In Kassel liegt der Entwurf einer vergleichbaren Satzung zur Begrünung vor, wie Stadtsprecher Michael Schwab mitteilt. Schon bisher gebe es Festsetzungen zur Fassadenbegrünung und zum Ausschluss von Schottergärten im Rahmen von Bebauungsplänen, etwa im Stadtteil Mitte. Ein zweites Fördergebiet ist nach Angaben der Stadt in Vorbereitung.

Auch Darmstadt arbeitet an einer Begrünungssatzung, die Dach- und Fassadenbegrünung von Gebäuden sowie die Begrünung von Freibereichen vorschreiben soll. Bürgerinnen und Bürger können in einem Gründach- und Entsiegelungskataster nachsehen, wo Potenziale auf dem eigenen Grundstück oder Gebäude vorhanden sind, wie ein Stadtsprecher mitteilt.

Fulda sieht Problem bei Kontrolle der Maßnahmen

In Wiesbaden untersucht derzeit eine Arbeitsgruppe Möglichkeiten, eine entsprechende Satzung zur Gestaltung der Grundstücksflächen sowie Dach- und Fassadenbegrünung zu erarbeiten, wie eine Sprecherin mitteilt. Auch in Gießen werden entsprechende Überlegungen diskutiert.

Keine Satzung geplant ist derzeit in Fulda. Die Stadt verweist aber auf Bebauungspläne mit Vorgaben für die Begrünung. "Das Problem sind aus unserer Sicht nicht fehlende gesetzliche Grundlagen, sondern vielmehr die Durchsetzung beziehungsweise die wirksame Kontrolle und Ahndung", teilt ein Stadtsprecher mit.
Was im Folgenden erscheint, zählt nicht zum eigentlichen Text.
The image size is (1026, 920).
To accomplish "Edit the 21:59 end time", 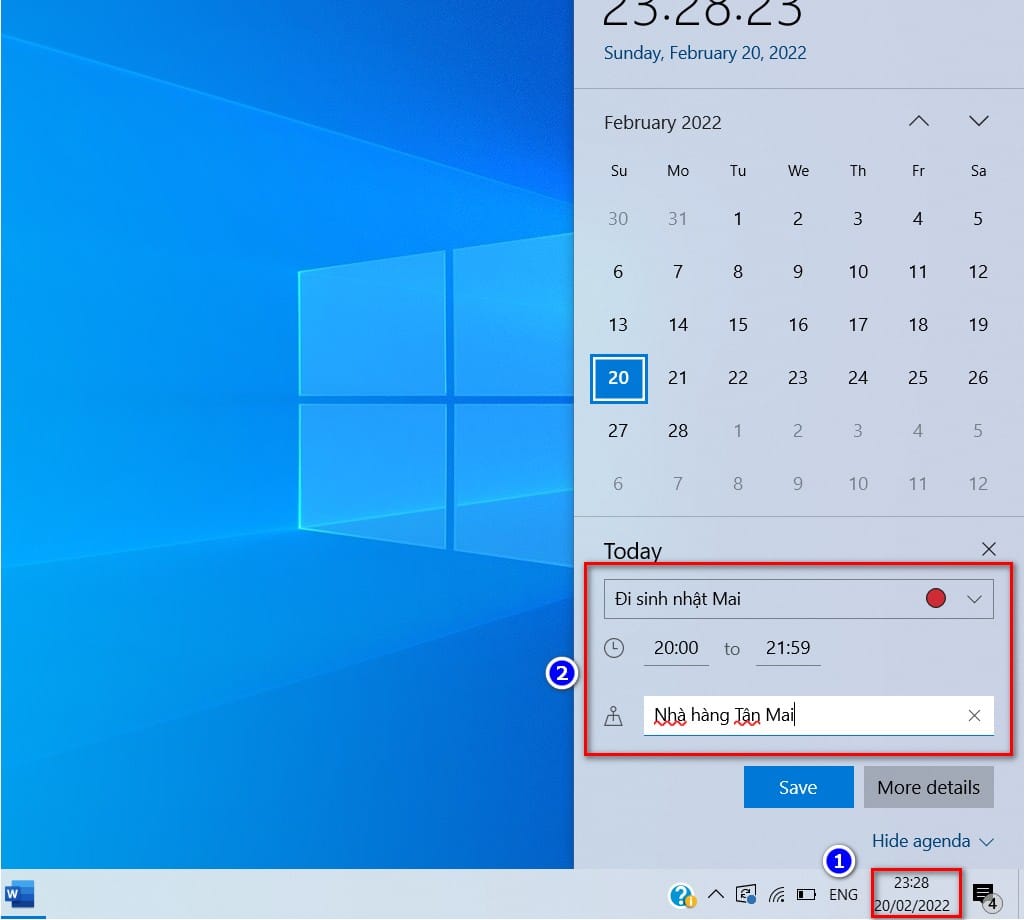I will point(788,648).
Um grünere Vorgärten zu erreichen, gebe es Bildungsangebote und Themengärten auf der noch bis Oktober laufenden Landesgartenschau.
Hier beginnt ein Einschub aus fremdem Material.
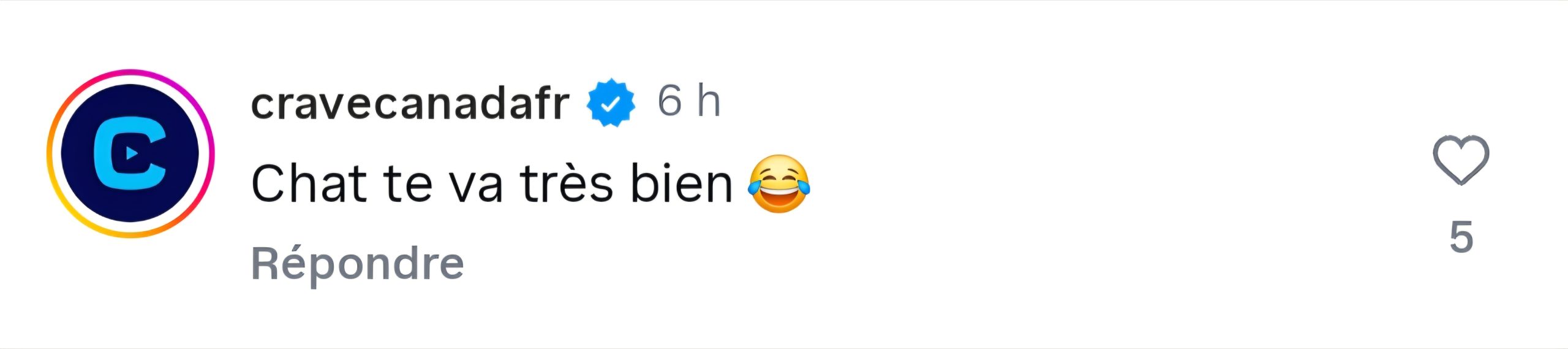Viewport: 1568px width, 349px height.
Task: Click the word "Chat" in the comment
Action: click(309, 184)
Landesamt unterstützt Kommunen bei Anpassung an Hitzewellen

Damit Kommunen mit Hitzewellen besser zurechtkommen, bieten Experten des Hessischen Landesamtes für Naturschutz, Umwelt und Geologie (HLNUG) eine spezielle Beratung an. Beispielsweise sollen Hitzekarten den Städten und Gemeinden helfen, besonders heiße Orte zu identifizieren, wie HLNUG-Präsident Thomas Schmid am Donnerstag erläuterte. Die neue Beratung steht unter dem Motto "Städte - Grün, Blau, Gesund. Zukunft lebenswert gestalten".

"Die Vision, die uns leitet, ist Grün und Blau statt Grau: weniger Asphalt, mehr Bäume, Wiesen und grüne Fassaden, mehr Wasser und schattige Ecken zur Abkühlung", erklärte Schmid. Hitze in der Folge des Klimawandels werde in den Städten zunehmend zum Problem. "Denn im bebauten und asphaltierten Bereich potenzieren sich die Auswirkungen." Durch den Wärmeinseleffekt würden die Temperaturen im Vergleich zum Umland stärker ansteigen.

Nabu appelliert auch an Eigenverantwortung der Bürger

Der Naturschutzbund (Nabu) Hessen begrüßt die Bemühungen der Städte und ruft die Bürgerinnen und Bürger auf, auch abgesehen davon aktiv zu werden. Das Grün sorge über mehr Verdunstung für Abkühlung. "Wir haben in den letzten Jahren gesehen, wie heiß es werden kann", sagt Nabu-Sprecherin Kathrin Kaltwaßer.

Bedenken, dass begrünte Fassaden Ungeziefer anlockten, das in die Wohnung komme, könne sie zerstreuen. Für Spinnen oder Insekten seien die Pflanzen interessant und nicht die Wohnungen. Zur Sicherheit könne man Fliegengitter an den Fenstern anbringen. Intakte Dächer und Fassaden erlitten durch Kletterpflanzen auch keinen Schaden.